Cânticos do Mesmo Sal: Uma só língua, mil vozes: a poesia que atravessa oceanos e gerações

AMOR ELEMENTAL
Flórida,
tomei tuas mãos
em aliança climática,
um amor aceso
em grandes tempestades.
És minha pira tropical
no mês das flores brancas dos cactos.
Até que os ventos do oeste
tragam o outono de volta.
Então o inverno renova
nosso juramento,
com poentes vermelhos
afogados em luz,
E na manhã seguinte,
os golfinhos a pespontar a bruma,
com fibras resistentes às algas nocivas.
Em silêncio, fazem do corpo d’água
uma cidadela de mais.
Garças e gaivotas,
asas abertas em dobradiças,
estão nadando, ou voando?
E vêm os oito íbis
nos dizer, Flórida querida:
A promessa foi cumprida.
Nem a morte
nos separa.
PONTE SOB ÁGUAS
O que bule a água,
tu sabes?
Uma chuva meteórica bule águas.
Uma placa tectônica. O pó radioativo das pétalas
luminescentes do plutônio, a Challenger.
Uma pedra na mão duma criança. Uma folha-d’águia
flutuando no Rio Indiano, As folhas de inverno do mata-pau,
um cavalo marinho de olhar esmeralda,
A garça gigante e seu alarido de fujança.

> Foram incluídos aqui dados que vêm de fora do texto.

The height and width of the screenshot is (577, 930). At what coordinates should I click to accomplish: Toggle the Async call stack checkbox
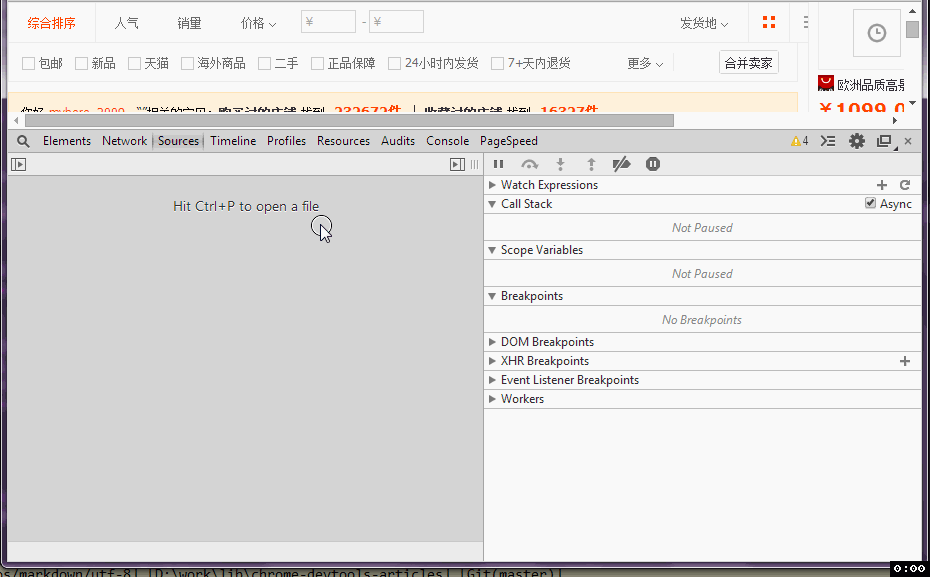tap(871, 204)
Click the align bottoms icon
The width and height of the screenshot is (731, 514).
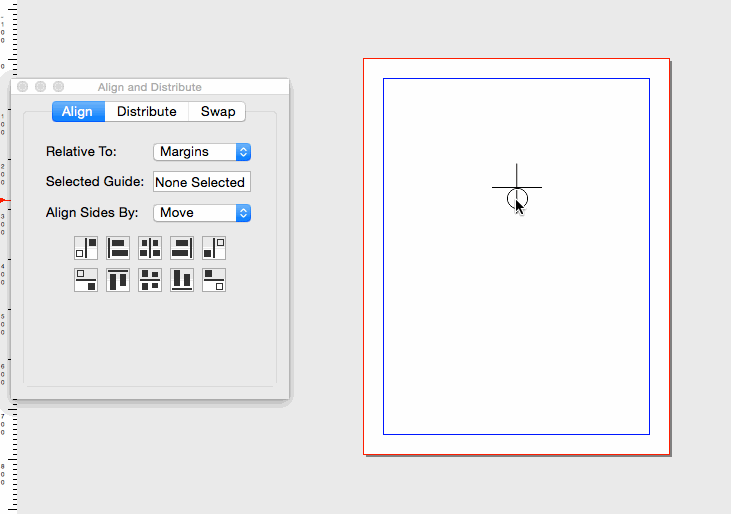182,280
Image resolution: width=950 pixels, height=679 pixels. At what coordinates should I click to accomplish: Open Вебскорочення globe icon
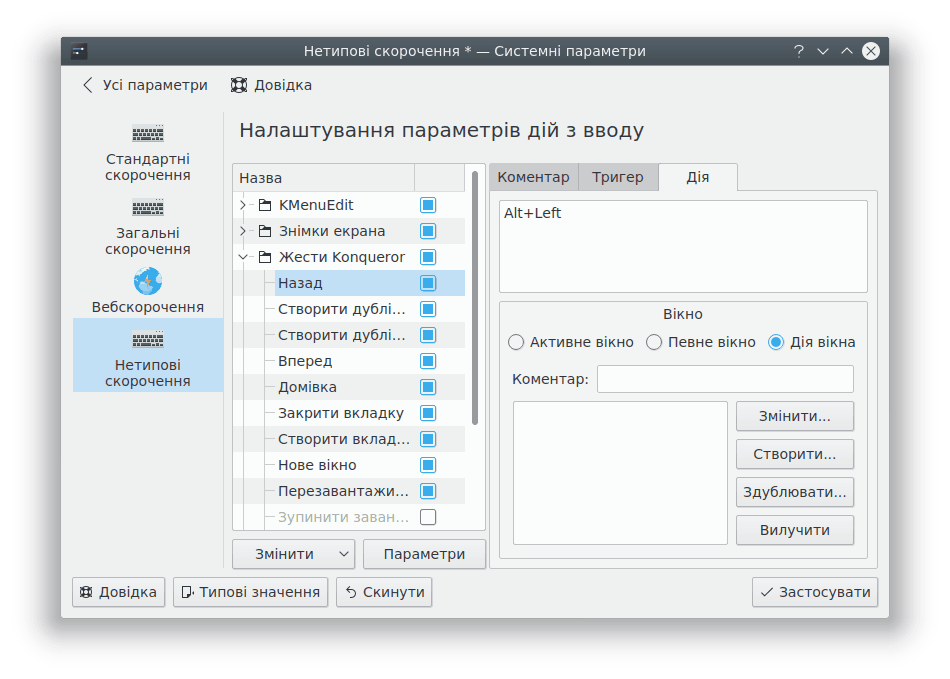147,281
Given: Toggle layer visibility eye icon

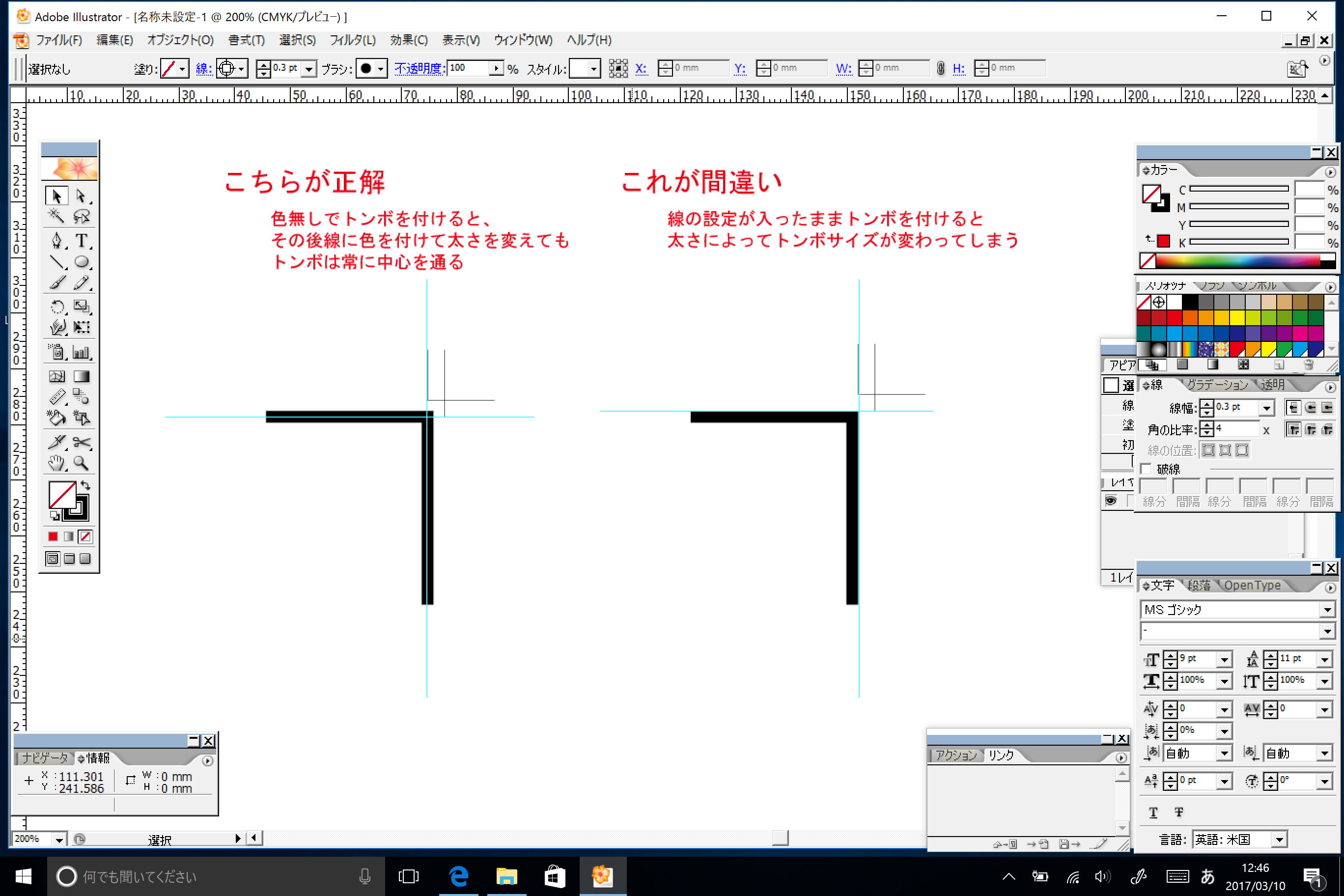Looking at the screenshot, I should pyautogui.click(x=1110, y=501).
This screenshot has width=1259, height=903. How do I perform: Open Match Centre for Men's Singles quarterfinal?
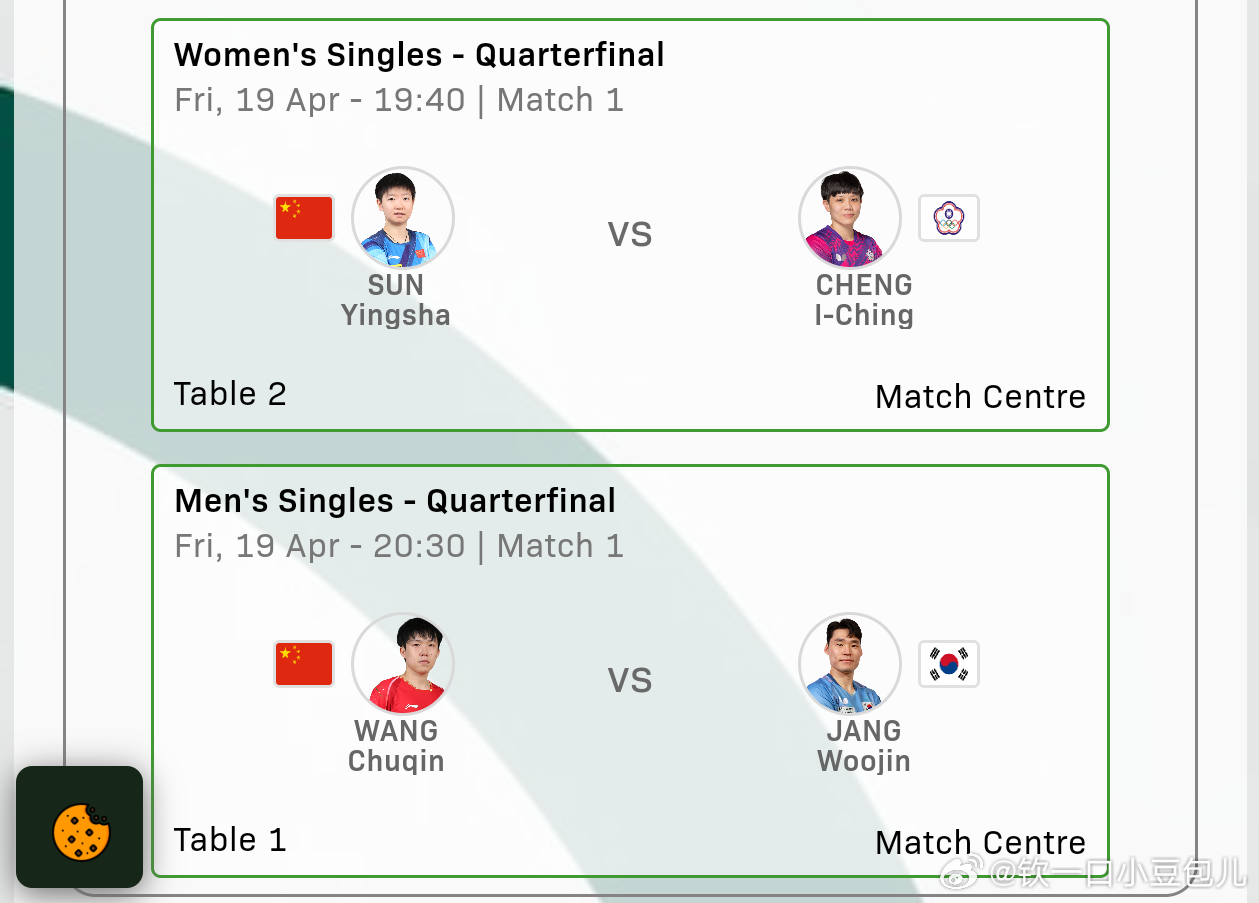point(980,843)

Os peixes-boi, golfinhos e alevinos,
caranguejos ferradura e a erva marinha,
Todos sobre este poema, e abaixo da lagoa,
estão a bulir água, erguendo pontes sob a água
com suas habilidosas razões, provando que o tolerante rio
Segue
vivo
BONEQUINHA DO RIO
Para uma amiga que morre em casa
Ao norte, rendida aos pés do manguezal,
uma bonequinha cerra os olhos.
Vestida em crochê azul claro, boina
quase roubando as vistas.
Serão seus olhinhos opala ou índigo lagunal?
Mão direita acena tchau, a outra, consola o peito.
Despedida abismal. Cinco milhas trilho
mancando indo e vindo. Alguém dorme no beiral do rio.
Que tipo de dor precisa duma analgesia tão forte?
No bercinho de pedra, a menina de louça adormecida
mira o Sul, onde as tainhas correm.
A bonequinha recebe do martim-pescador,
e gaio-azul, lua adentro, sol afora, o cuidado paliativo.
ESTILHAÇOS DE VIDROS
Estilhaços de vidros, mosaico de sentimentos
gravados num vinil submarino, matriz de pensamentos.
Os vidros estuarinos recriam impressões d’outrem em si mesmos.
Remexidos no chão do mar, ao arremesso do lado visível lunar.
Sacudidos em barris de ondas, labiríntinas conchas de nácar.
Cativos de tentáculos e papos de bichos aquáticos. O vidro estuarino
chega`a praia para a colheita da areia numa aparência fria e fosca.
Frugal mostruário em desgaste arredondado feito às pressas
das viradas e batidas. Polimorfo gosto d’alga,
policromático cheiro de sal.
RENDA ESTUARINA
Fere, fere agulhadeira,
com seus pares de bilros lentos,
fere as chagas do mar, finca-lhes
agulha ao centro.
Torce metros de espuma, coral e areia.
Espeta alfinetes de madeira no seu rolo-travesseiro.
O colo enfeitado de escamas verde-sereia.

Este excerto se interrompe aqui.